TS: I think a lot of environmental groups were under the impression that the Republican Party is a creature of business, and that if you can make business allies, you can get Republicans to do something. But I don’t think the Republican Party right now is mainly influenced by business. In the House in particular, ideological groups and grassroots pressure are much more influential. And in the research we’ve done, the two big issues that really revved up primary voters were immigration and the EPA. [Emphasis added]
Climate-change denial had been an elite industry for a long time, but it finally penetrated down to conservative Republican identified voters around this time.
A better way to think about this is that climate change was a low-salience issue until it was associated with the prospect of taxes on carbon-intensive energy, at which point the issue was politicized for the obvious reason that it became a live pocketbook issue. Skocpol’s mental model appears to be that in the absence of elite “climate-change denial,” to use her term, rank-and-file voters would have happily embraced steep taxes on carbon-intensive energy on the grounds that it might reduce U.S. carbon emissions even as it had no appreciable impact on, for example, Chinese or Indian emissions. That doesn’t strike me as plausible.
Second, Skocpol makes an observation regarding the importance of giving people “a link to their lives,” something that I tried to emphasize in my recent column on “demand-side conservatism.”
BP: So is there any hope for climate policy? You spend a lot of time dissecting the failures of this pro-corporate USCAP strategy that tried and failed to woo Republicans.

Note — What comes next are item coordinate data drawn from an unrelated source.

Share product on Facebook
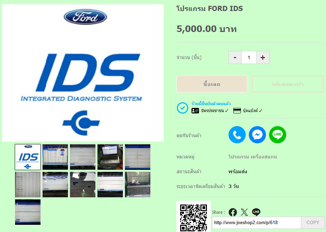The height and width of the screenshot is (232, 326). click(233, 212)
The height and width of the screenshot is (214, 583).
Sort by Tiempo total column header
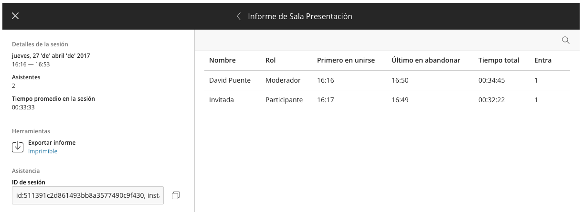(498, 60)
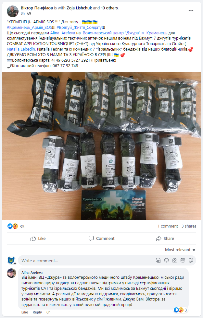203x318 pixels.
Task: Click the public globe privacy icon
Action: click(x=29, y=13)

But you’re also skeptical of proposals from the environmental left that building grassroots pressure for climate action is sufficient in itself.
TS: At the end I talk about cap-and-dividend as a promising policy approach [i.e., a cap on emissions in which the proceeds are directly refunded to all Americans]. But I’m not endorsing any bills.

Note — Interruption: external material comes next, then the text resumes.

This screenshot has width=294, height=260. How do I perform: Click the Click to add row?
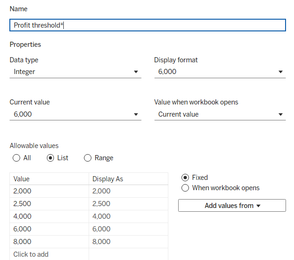click(49, 254)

I think of that policy as tool for building a certain political coalition, one that unites around carbon controls that also have payoffs for ordinary Americans. I don’t agree that average Americans can’t grasp big issues. I’m a little different from a lot of scholars on that. But you do need to give people a link to their lives. But big insider deals are just going to turn people off. [Emphasis added]

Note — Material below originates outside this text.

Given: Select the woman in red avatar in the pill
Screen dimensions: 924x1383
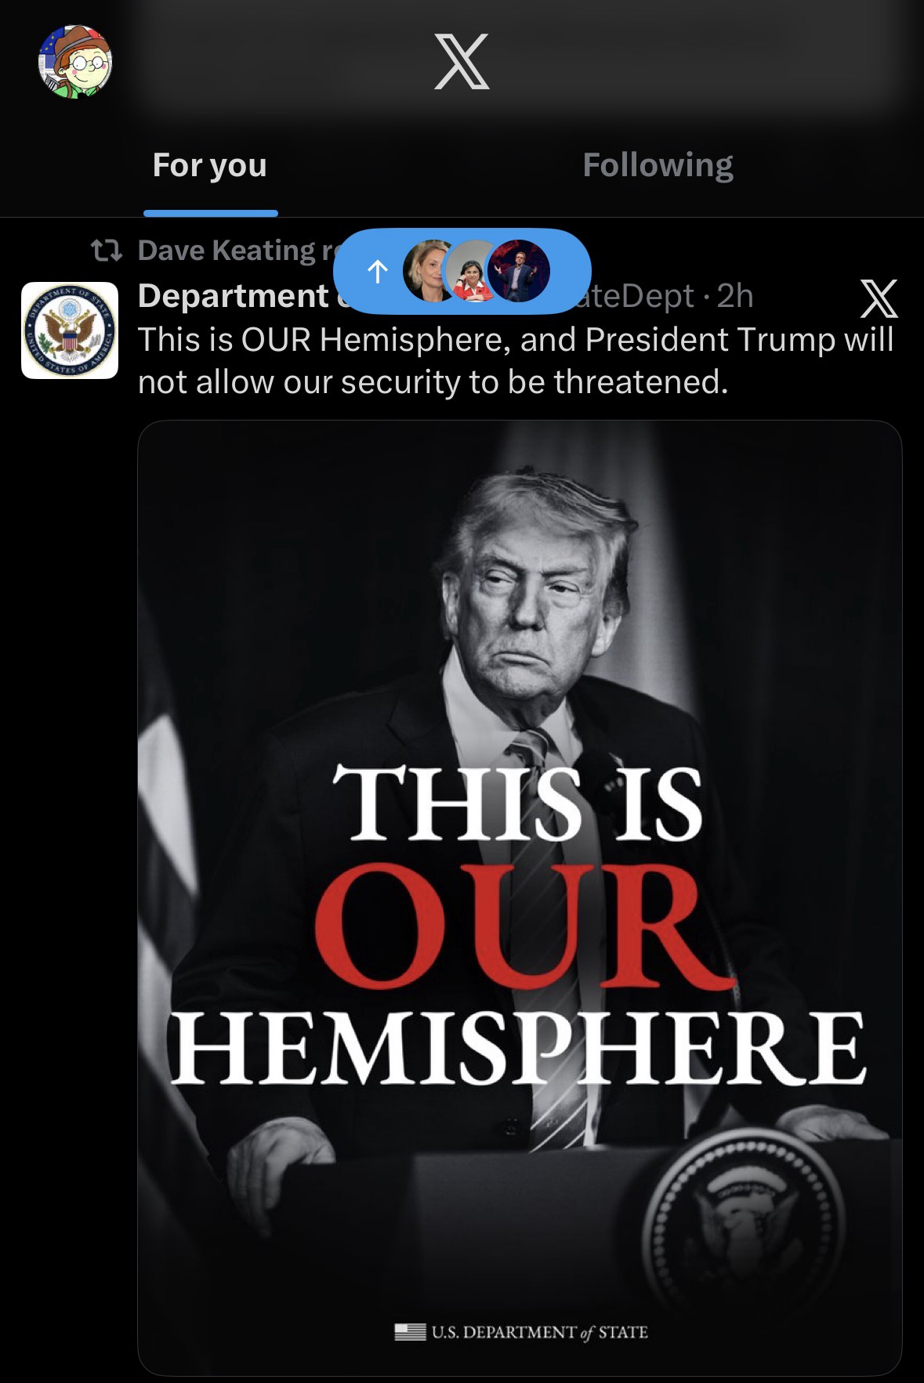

It is important to give voters a vested interest in the success of ambitious reform proposals. If your goal is to achieve system-wide savings, be sure that the beneficiaries of an existing program capture some of the savings in the form of a tangible benefit. As we’ve discussed, this has been the big deficiency of the conservative education reform agenda, which tends to focus on choice in urban school districts while neglecting initiatives like course-level choice that would tangibly benefit middle-income school districts as well.